Erik Naggum (1965 – 2009)
Lisp programmer.
… so as long as you do The Right Thing and forget how you would do it in C, you should be able to get a good grip on this.
Look at Unix. It was essentially open source before anyone invented the term, and that caused a large number of ways to solve the same problem and left the market to sort them out, which they didn't (the market never will sort out bad quality in anything but the single most important property of the products), and Unix got itself into a position where some horribly demented crapware from Microsoft could compete with it and fool a whole bunch of people for a while.
Rewarding incompetence and ignorance increases the number of incompetent programmers. Designing programming languages and tools so incompetent programmers can feel better about themselves is not the way to go.
In C++, reinvention is its own reward.
Unfortunately, nigh the whole world is now duped into thinking that silly fill-in forms on web pages is the way to do user interfaces.
Suppose we blasted all politicians into space. Would the SETI project find even one of them?
The only important property of evils of the past is that they not be repeated in the future, in any way, shape, or form.
The very word "exist" derives from "to step forth, to stand out".
Life is hard, and then you die.
This is your brain. This is Perl. This is your brain on Perl. Any questions?
Once we were Programmers. Maybe our last best hope is a movie.
Common Lisp is a big-city language. Spit out the hayseed, pronounce "shit" with one syllable and "shotgun" with two. You're not in Kansas, anymore. C is the language of the poor farmer village where the allocation of every seed and livestock matters, where taxes are low and public service non-existent. Appreciating the value of a large language is evidently hard for many people, just like many people find themselves miserable in the big city and go to great lengths to create a small village for themselves in the city where everything is like it used to be where they came from.
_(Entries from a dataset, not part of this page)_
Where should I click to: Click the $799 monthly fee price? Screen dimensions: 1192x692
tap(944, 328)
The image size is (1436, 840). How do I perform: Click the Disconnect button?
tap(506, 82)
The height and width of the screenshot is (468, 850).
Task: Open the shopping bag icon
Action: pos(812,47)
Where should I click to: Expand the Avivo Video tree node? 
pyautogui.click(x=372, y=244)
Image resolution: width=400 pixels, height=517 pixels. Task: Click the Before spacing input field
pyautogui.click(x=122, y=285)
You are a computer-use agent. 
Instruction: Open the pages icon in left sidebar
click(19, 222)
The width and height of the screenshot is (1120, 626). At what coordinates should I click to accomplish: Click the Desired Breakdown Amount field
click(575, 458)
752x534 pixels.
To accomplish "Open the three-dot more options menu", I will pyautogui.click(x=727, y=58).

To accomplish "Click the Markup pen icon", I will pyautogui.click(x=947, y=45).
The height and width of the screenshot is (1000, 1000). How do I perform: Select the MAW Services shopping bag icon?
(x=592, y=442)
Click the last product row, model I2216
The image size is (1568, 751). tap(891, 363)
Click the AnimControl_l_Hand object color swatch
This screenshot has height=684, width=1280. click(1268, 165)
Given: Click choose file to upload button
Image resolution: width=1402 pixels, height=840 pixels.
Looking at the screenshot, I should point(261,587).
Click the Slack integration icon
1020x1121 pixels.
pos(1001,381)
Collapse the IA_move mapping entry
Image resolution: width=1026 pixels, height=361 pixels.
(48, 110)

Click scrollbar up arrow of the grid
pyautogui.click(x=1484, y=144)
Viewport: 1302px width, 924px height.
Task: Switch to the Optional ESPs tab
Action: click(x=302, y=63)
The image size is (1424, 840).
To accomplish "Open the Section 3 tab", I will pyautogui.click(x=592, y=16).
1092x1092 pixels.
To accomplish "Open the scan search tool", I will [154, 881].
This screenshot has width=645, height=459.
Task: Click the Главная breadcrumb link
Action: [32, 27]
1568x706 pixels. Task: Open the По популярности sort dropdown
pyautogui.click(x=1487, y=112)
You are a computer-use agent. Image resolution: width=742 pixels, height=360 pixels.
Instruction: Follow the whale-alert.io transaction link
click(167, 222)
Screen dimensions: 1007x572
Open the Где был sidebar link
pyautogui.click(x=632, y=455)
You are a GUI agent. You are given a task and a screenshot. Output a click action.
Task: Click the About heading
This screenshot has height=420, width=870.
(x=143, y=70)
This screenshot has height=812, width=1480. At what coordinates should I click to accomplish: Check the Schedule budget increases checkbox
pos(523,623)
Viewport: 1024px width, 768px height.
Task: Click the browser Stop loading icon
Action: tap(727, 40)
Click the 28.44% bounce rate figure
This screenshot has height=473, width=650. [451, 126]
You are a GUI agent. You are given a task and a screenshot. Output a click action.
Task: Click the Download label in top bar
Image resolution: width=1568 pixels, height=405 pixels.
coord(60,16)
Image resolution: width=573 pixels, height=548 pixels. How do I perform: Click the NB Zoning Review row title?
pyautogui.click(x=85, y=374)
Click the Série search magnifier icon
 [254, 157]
People search for the meaning of life, but this is the easy question: we are born into a world that presents us with many millenia of collected knowledge and information, and all our predecessors ask of us is that we not waste our brief life ignoring the past only to rediscover or reinvent its lessons badly.
The secret to feeling great about yourself is not to be found in searching for people who are less than you and then show yourself superior to them, but in searching for people who are more than you and then show yourself worthy of their company.
The novice-friendly software is more like a misbehaving dog: it shits on the floor, it destroys things, and stinks – the novice-friendly software embodies the opposite of what computer people have dreamed of for decades: artificial stupidity. It's more human.
It's not that Perl programmers are idiots, it's that the language rewards idiotic behavior in a way that no other language or tool has ever done.
Like many older fans of Free Software and Open Source, I have discovered that it is really only free in the sense that the time you spend on it is worthless.
Elegance is necessarily unnatural, only achieveable at great expense. If you just do something, it won't be elegant, but if you do it and then see what might be more elegant, and do it again, you might, after an unknown number of iterations, get something that is very elegant.
If car manufacturers made cars according to spec the same way software vendors make software according to spec, all five wheels would be of widely differing sizes, it would take one person to steer and another to work the pedals and yet another to operate the user-friendly menu-driven dashboard, and if it would not drive straight ahead without a lot of effort, civil engineers would respond by building spiraling roads around each city.